"Welcome to Mars!"
We visit a simulated Martian habitat that's helping NASA prepare humanity for its next giant leap

President Trump’s call for “American astronauts to plant the Stars and Stripes on the planet Mars” increased public interest in the continuing research and development of SpaceX’s Starship, a prototype of the rocket Elon Musk hopes will deliver humans to the Red Planet.
But beyond the engineering challenges are questions about human physiology and psychology that NASA hopes to answer with a simulated Martian habitat called CHAPEA, an acronym for Crew Health and Performance Exploration Analog.

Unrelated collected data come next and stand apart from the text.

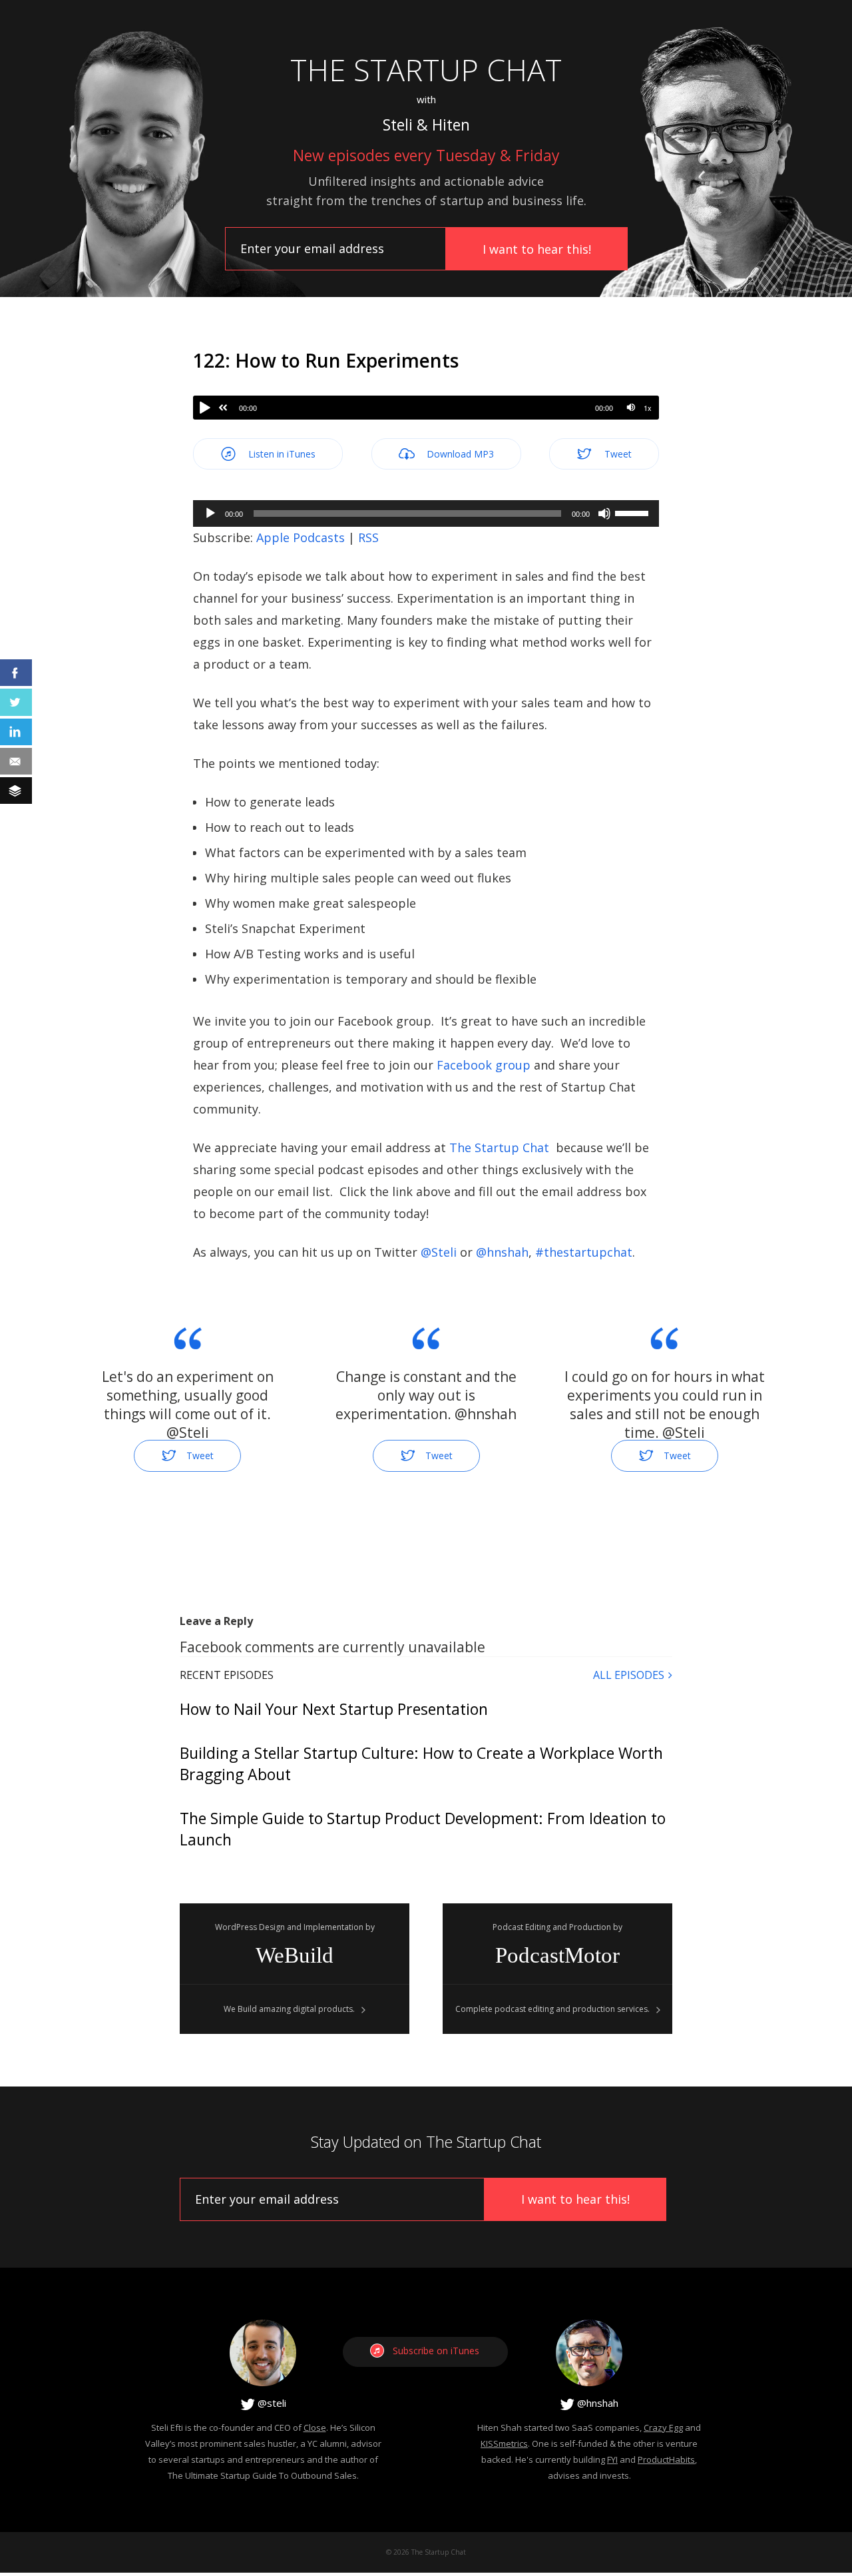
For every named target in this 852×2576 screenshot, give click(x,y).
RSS (368, 537)
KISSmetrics (504, 2443)
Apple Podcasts (300, 537)
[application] (426, 513)
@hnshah (596, 2403)
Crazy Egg (663, 2427)
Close (315, 2427)
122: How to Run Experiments (326, 360)
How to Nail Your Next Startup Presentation (334, 1709)
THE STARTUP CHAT (426, 69)
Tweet (617, 454)
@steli (270, 2403)
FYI (612, 2459)
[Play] (205, 408)
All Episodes (628, 1675)
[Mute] (630, 407)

The research involves sending four volunteers at a time to spend more than a year living and working in the 1,700 square foot 3D printed habitat. During that time, the crew members eat freeze-dried meals, grow some of their own vegetables, conduct simulated spacewalks, and deal with contingencies real Mars explorers might face.
Communications with the outside world are intentionally delayed to simulate the 12 to 22 minutes it takes for a radio transmission to travel one-way between Earth and Mars, depending on the distance between their current positions on their respective orbits around the Sun.
And CHAPEA missions are long. The first one ran from June 25, 2023 to July 6, 2024. And the second mission, scheduled to begin in October 2025, is expected to have a similar duration to reflect the likely amount of time real astronauts would spend living on the surface of Mars (not including travel time to and from the Red Planet).
“Current Mars plans might include something like a nine month transit, a year to year and a half on the Martian surface, and nine months back,” said Suzanne Bell, an organizational psychologist with NASA’s Behavioral Health and Performance Lab.
“Living and working in a small, isolated, and confined space with a crew can be psychologically and physically taxing. So, we mimic that long-term isolation,” she said.
My colleagues and I enjoyed a considerably shorter and less challenging visit to the CHAPEA habitat, which is located inside a building at NASA’s Johnson Space Center in Houston.
During our Mars walk, I donned a sport coat instead of a spacesuit. But we all wore plastic booties to avoid tracking foreign objects into the simulated Martian soil and to prevent our shoes from turning red.
The walls of the CHAPEA habitat have a similar reddish hue because an actual Mars outpost might be 3D printed using soil (regolith) from the Red Planet. This would eliminate the need to carry large amounts of construction supplies from Earth — a significantly more costly process.
With the need to keep payloads relatively small, Bell says what researchers learn from the human volunteers on CHAPEA simulations will help NASA determine which items are essential for astronauts to bring in order to survive and thrive on Mars.